Yang Harus Dilakukan: Tuliskan kelanjutan teks tentang pembuatan patung biawak di Desa Krasak, dimulai tepat setelah kalimat terakhirnya.

Teks Halaman:
---------------

Ari bisa saja meraup untung dari anggaran yang sudah diberikan, jika dia mempertahankan ukuran awal. Tetapi, bukan itu yang dia inginkan sebagai seniman.

“Awalnya patung itu konsepnya hanya dibuat 3 meter. Tapi setelah saya pertimbangkan, sebagai seniman kok rasanya kurang pantas. Jadinya ya saya relakan cuannya,” katanya.

Apalagi proyek yang digarap ‘dari warga dan untuk warga’. Menurutnya, rasanya tidak pantas kalau harus menjadi seseorang yang perhitungan demi kampung halamannya sendiri.

Sebagai seniman, Ari memiliki prinsip sendiri dalam membuat sebuah karya. Baginya, seni bukan sekadar karya 2 dimensi atau 3 dimensi yang hanya apik dipandang mata. Tetapi juga memiliki maknanya tersendiri.

“Kalau saya pribadi melihat itu adalah salah satu yang ikonik dari Desa Krasak. Sebetulnya, kalau saya mau diminta bekerja apa pun asalkan pijakannya (latar belakang) itu bagus dan kuat. Misalnya, diminta untuk membuat ikon daerah, tentu saya pertimbangkan,” paparnya.

| Baca Juga : Momen Viral di Balik Gemerlap Met Gala 2025, Ada Stylist Diseret Polisi

Proses pengerjaan patung biawak menghabiskan waktu 1,5 bulan. Dimulai dari Februari hingga Maret. Berutungnya, tidak ada kesulitan serius yang dirasakan oleh Ari. Kecuali kendala teknis yang di luar kuasanya, seperti cuaca yang sering hujan.

---------------

Data yang Diberikan:
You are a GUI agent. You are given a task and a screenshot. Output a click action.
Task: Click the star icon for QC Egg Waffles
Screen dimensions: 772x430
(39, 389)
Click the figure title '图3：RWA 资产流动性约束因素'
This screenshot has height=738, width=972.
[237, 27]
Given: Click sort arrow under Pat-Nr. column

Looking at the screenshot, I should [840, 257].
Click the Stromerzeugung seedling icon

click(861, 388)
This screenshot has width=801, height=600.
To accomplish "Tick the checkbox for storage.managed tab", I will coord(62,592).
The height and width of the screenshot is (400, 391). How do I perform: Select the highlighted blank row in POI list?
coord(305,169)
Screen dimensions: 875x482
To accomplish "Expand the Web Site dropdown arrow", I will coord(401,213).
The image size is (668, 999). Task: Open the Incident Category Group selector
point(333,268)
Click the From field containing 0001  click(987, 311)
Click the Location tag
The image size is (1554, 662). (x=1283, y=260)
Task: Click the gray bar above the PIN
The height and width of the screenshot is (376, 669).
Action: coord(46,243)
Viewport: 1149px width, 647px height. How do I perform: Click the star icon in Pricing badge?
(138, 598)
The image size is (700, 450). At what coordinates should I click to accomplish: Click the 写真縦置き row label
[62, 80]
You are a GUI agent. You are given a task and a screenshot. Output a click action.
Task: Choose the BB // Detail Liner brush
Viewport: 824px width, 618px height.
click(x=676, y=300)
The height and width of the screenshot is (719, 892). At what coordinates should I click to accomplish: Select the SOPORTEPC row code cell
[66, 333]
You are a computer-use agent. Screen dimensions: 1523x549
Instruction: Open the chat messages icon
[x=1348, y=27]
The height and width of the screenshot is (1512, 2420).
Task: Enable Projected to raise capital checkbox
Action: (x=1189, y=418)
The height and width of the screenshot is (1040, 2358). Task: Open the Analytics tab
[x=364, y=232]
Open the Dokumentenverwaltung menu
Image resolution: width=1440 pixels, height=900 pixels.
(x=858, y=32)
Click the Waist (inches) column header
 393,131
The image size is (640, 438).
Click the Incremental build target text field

---------------

Jawaban Tugas:
“Kalau teknik membuat patung hampir semua sama saja. Tapi yang sulit itu di intensitas penjiwaannya, bagaimana agar patung itu bisa benar-benar terlihat realistis,” tuturnya.

Cara agar bisa ‘menghidupkan’ patung biawak tersebut adalah dengan memelihara hewannya langsung.

Pria berusia 44 tahun itu secara khusus memelihara biawak selama tiga hari. Bukan hanya mengamati fisik, tapi juga karakternya.

Menariknya, Rejo Arianto tidak pernah secara khusus belajar menjadi pematung. Dia merupakan lulusan Jurusan Seni Lukis Murni dari Institut Seni Indonesia (ISI) Surakarta pada 2003, sehingga fokusnya adalah menjadi pelukis.